Images are to be omitted, and the rest of the records reproduced exactly.

::: RECORDS FOR THIS TASK

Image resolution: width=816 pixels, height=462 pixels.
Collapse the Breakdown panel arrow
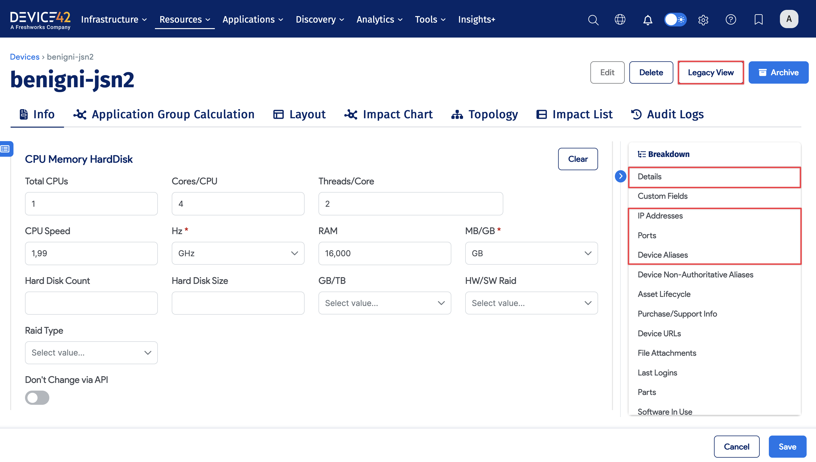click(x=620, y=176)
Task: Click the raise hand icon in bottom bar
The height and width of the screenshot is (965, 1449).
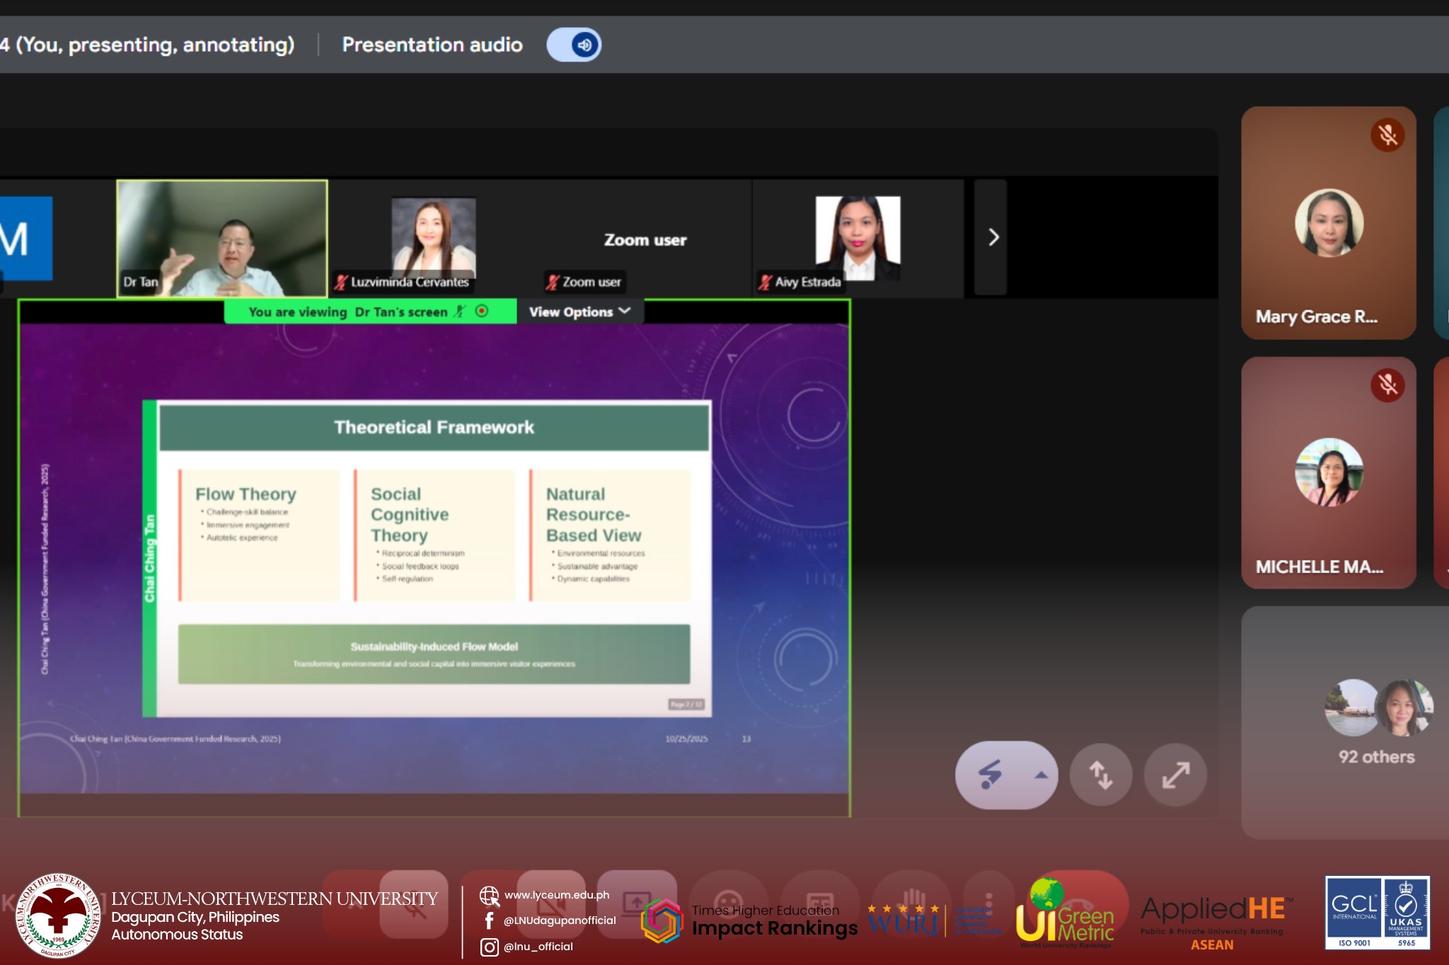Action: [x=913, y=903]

::::::

### EXERCISE RESULT
Image resolution: width=816 pixels, height=462 pixels.
Collapse the Breakdown panel arrow
click(x=620, y=176)
Task: Click the raise hand icon in bottom bar
The height and width of the screenshot is (965, 1449).
Action: [x=913, y=903]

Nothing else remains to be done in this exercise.